Every line below that carries the word "width" needs to be copied.

(Records for the task)

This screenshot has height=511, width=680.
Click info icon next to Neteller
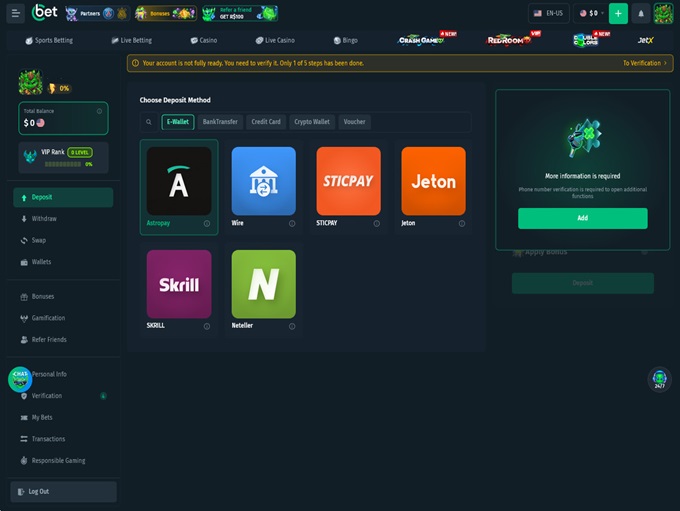coord(292,326)
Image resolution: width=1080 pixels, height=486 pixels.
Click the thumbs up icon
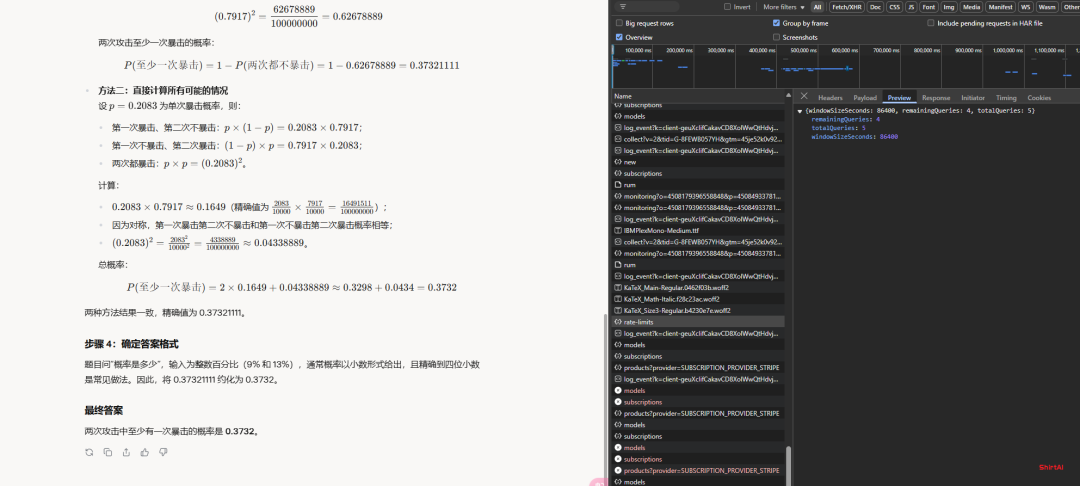pyautogui.click(x=145, y=452)
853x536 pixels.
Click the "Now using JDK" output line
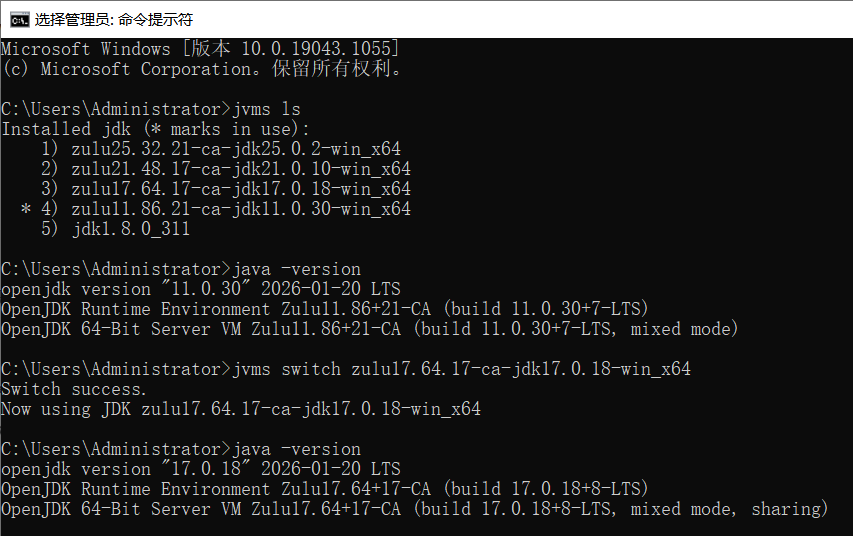[x=240, y=409]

(End Records for the task)

● **Output of the exercise**
This screenshot has height=511, width=680.
Image resolution: width=1080 pixels, height=486 pixels.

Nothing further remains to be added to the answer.